• **EXERCISE**
Print exactly the lines below between the line holding "Open セクション名 dropdown in row 5" and the line holding "Jump to the Settings step", inclusive, and nothing more.

Start of PROVIDED ENTRIES

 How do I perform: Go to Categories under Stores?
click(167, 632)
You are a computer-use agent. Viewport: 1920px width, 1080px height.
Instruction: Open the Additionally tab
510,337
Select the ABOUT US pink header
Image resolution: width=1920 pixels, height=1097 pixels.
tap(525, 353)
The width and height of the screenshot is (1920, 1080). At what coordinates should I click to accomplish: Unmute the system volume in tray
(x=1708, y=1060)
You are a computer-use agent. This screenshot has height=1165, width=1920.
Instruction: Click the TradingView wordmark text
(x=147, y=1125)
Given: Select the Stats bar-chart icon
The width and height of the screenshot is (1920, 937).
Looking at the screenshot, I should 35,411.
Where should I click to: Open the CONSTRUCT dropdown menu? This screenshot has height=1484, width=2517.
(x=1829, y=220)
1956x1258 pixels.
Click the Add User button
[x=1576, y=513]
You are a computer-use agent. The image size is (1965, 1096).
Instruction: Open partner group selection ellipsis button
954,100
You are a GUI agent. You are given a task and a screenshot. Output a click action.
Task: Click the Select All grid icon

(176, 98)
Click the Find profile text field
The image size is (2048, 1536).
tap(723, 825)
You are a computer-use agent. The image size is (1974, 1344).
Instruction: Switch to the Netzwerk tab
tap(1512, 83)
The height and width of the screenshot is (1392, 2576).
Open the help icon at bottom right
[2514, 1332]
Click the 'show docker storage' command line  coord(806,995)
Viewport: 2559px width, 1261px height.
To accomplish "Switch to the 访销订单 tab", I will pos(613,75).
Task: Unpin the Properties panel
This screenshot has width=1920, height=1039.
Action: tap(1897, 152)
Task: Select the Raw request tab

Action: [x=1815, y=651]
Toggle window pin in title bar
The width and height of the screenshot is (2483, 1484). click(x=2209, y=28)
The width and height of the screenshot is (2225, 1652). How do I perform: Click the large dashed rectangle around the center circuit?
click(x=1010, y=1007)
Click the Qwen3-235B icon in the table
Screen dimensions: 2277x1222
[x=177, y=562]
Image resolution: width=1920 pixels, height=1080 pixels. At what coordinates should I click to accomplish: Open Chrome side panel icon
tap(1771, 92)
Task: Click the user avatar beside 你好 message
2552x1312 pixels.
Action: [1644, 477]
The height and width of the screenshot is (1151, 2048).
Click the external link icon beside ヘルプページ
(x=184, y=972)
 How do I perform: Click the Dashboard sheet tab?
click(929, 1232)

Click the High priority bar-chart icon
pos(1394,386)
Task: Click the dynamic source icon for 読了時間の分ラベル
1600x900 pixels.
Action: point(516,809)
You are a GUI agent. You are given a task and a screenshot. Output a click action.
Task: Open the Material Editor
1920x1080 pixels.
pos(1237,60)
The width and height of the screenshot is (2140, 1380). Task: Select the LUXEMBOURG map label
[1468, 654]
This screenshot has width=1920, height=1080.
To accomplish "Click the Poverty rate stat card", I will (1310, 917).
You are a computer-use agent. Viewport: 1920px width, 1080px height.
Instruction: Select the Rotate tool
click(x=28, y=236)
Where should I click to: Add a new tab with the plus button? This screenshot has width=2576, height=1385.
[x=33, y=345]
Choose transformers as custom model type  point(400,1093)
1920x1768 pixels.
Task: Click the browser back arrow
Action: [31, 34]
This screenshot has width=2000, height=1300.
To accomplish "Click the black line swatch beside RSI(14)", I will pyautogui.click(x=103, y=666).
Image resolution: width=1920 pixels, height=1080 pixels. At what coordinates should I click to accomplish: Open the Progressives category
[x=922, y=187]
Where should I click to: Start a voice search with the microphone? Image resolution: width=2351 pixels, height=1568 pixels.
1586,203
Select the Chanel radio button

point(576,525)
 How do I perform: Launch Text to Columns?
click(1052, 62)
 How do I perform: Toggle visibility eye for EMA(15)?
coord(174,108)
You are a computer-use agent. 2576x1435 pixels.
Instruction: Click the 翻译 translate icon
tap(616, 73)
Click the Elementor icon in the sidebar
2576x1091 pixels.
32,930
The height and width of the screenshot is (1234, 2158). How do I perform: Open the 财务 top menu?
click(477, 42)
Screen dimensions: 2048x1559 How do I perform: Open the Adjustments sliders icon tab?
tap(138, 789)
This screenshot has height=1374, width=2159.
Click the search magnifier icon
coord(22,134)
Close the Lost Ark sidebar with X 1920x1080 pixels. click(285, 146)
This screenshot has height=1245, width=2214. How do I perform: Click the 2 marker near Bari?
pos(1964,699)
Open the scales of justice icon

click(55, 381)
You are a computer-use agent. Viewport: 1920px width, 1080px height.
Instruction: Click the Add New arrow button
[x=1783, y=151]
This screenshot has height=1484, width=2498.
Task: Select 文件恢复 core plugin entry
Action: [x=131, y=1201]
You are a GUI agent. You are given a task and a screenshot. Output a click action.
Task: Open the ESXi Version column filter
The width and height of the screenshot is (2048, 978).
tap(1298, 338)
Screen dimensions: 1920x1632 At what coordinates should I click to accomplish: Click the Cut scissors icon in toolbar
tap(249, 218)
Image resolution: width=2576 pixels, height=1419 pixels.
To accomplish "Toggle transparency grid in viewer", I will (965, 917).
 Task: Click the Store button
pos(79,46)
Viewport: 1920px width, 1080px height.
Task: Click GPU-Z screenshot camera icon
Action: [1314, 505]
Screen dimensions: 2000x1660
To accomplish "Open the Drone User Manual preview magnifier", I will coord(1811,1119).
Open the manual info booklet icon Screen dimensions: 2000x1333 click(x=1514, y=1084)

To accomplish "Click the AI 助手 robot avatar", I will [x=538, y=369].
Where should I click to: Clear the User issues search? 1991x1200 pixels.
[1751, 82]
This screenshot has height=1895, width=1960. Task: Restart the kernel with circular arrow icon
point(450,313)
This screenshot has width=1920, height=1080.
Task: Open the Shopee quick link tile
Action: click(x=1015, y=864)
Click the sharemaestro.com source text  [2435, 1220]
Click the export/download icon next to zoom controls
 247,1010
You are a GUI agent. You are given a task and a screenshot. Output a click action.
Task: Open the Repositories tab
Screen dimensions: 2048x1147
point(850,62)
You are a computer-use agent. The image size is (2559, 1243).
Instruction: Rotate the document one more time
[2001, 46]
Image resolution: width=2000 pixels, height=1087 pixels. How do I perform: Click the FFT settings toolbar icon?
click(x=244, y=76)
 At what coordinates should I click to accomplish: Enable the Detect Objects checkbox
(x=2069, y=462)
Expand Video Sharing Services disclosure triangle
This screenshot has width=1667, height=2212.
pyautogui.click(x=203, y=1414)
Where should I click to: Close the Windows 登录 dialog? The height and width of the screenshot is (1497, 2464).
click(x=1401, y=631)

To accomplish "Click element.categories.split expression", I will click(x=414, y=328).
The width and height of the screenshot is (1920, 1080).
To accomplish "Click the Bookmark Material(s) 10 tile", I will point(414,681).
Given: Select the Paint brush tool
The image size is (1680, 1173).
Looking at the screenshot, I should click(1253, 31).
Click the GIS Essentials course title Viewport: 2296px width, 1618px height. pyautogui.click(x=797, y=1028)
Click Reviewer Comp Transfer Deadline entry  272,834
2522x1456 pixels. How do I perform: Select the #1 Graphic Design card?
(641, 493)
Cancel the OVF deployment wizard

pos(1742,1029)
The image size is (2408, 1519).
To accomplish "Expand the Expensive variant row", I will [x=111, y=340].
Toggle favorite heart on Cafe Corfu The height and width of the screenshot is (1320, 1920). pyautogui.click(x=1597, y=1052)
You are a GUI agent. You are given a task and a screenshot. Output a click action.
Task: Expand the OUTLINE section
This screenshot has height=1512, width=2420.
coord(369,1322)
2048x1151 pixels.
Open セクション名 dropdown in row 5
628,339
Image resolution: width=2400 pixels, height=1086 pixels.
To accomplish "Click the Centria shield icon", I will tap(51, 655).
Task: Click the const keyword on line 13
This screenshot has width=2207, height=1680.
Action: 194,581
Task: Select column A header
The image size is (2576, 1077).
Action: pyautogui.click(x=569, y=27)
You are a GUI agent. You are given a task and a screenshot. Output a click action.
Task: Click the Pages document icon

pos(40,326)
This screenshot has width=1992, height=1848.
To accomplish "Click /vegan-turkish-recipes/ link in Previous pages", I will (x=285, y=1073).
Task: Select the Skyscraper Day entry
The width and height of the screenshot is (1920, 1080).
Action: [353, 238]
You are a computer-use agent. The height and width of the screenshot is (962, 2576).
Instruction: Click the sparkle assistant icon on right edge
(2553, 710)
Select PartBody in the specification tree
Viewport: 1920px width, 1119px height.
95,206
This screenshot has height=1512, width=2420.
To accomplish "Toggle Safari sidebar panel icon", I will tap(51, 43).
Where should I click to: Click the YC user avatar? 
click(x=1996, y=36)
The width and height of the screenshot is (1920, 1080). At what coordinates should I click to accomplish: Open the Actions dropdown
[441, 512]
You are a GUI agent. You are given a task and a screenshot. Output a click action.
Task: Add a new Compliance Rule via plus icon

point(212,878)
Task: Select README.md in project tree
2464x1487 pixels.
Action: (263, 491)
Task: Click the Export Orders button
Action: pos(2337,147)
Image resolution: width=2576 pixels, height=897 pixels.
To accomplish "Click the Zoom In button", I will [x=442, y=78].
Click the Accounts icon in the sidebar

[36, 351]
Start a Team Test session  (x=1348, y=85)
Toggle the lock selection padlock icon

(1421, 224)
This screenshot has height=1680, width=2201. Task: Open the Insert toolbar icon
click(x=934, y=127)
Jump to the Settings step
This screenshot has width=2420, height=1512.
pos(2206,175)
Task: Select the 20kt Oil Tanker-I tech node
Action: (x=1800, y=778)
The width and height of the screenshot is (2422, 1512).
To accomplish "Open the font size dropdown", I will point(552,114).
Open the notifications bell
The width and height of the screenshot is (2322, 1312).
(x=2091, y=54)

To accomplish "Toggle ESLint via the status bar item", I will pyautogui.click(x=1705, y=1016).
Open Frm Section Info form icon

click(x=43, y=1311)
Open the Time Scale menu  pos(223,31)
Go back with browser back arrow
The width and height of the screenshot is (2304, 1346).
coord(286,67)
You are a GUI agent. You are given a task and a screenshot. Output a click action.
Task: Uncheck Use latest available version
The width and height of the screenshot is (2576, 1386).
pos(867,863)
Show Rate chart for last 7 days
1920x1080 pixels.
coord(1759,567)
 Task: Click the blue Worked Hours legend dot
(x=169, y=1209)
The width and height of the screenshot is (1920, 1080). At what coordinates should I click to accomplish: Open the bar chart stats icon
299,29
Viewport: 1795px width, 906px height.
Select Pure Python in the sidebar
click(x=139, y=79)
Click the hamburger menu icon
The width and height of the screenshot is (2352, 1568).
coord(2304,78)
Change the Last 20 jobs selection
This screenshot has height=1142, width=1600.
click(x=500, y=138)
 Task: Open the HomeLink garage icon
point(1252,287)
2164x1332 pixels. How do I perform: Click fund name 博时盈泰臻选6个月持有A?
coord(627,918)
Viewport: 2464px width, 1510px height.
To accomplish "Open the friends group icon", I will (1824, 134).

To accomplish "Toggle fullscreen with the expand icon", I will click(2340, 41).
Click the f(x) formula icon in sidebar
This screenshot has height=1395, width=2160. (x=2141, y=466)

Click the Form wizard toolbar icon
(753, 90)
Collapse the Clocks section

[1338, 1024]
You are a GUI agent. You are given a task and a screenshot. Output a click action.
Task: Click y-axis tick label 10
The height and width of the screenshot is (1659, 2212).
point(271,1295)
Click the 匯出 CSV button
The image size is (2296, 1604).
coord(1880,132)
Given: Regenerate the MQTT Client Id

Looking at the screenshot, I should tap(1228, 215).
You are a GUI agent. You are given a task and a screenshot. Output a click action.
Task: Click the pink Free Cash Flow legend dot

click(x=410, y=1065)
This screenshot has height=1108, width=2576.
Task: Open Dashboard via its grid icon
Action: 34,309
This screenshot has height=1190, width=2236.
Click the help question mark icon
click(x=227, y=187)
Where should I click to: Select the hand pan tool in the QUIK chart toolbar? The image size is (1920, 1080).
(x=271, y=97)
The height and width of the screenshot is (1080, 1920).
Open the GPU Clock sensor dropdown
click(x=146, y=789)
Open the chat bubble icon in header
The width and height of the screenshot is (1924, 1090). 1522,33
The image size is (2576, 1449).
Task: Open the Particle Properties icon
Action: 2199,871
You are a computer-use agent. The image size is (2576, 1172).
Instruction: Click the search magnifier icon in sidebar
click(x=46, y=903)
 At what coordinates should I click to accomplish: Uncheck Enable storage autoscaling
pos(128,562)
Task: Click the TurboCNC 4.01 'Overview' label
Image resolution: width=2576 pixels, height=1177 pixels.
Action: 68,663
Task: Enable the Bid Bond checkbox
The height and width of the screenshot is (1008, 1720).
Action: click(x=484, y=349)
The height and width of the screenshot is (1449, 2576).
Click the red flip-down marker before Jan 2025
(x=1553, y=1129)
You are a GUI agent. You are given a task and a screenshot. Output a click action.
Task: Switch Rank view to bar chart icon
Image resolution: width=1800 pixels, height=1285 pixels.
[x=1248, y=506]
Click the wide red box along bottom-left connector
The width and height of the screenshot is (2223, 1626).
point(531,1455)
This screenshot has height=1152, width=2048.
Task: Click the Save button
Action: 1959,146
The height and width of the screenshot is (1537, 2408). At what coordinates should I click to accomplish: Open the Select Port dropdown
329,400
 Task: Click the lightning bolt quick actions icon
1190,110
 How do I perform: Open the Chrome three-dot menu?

End of PROVIDED ENTRIES

• **EXERCISE RESPONSE**
Open セクション名 dropdown in row 5
628,339
Image resolution: width=2400 pixels, height=1086 pixels.
To accomplish "Click the Centria shield icon", I will tap(51, 655).
Task: Click the const keyword on line 13
This screenshot has width=2207, height=1680.
Action: 194,581
Task: Select column A header
The image size is (2576, 1077).
Action: pyautogui.click(x=569, y=27)
You are a GUI agent. You are given a task and a screenshot. Output a click action.
Task: Click the Pages document icon

pos(40,326)
This screenshot has width=1992, height=1848.
To accomplish "Click /vegan-turkish-recipes/ link in Previous pages", I will (x=285, y=1073).
Task: Select the Skyscraper Day entry
The width and height of the screenshot is (1920, 1080).
Action: [353, 238]
You are a computer-use agent. The height and width of the screenshot is (962, 2576).
Instruction: Click the sparkle assistant icon on right edge
(2553, 710)
Select PartBody in the specification tree
Viewport: 1920px width, 1119px height.
95,206
This screenshot has height=1512, width=2420.
To accomplish "Toggle Safari sidebar panel icon", I will tap(51, 43).
Where should I click to: Click the YC user avatar? 
click(x=1996, y=36)
The width and height of the screenshot is (1920, 1080). At what coordinates should I click to accomplish: Open the Actions dropdown
[441, 512]
You are a GUI agent. You are given a task and a screenshot. Output a click action.
Task: Add a new Compliance Rule via plus icon

point(212,878)
Task: Select README.md in project tree
2464x1487 pixels.
Action: (263, 491)
Task: Click the Export Orders button
Action: pos(2337,147)
Image resolution: width=2576 pixels, height=897 pixels.
To accomplish "Click the Zoom In button", I will [x=442, y=78].
Click the Accounts icon in the sidebar

[36, 351]
Start a Team Test session  (x=1348, y=85)
Toggle the lock selection padlock icon

(1421, 224)
This screenshot has height=1680, width=2201. Task: Open the Insert toolbar icon
click(x=934, y=127)
Jump to the Settings step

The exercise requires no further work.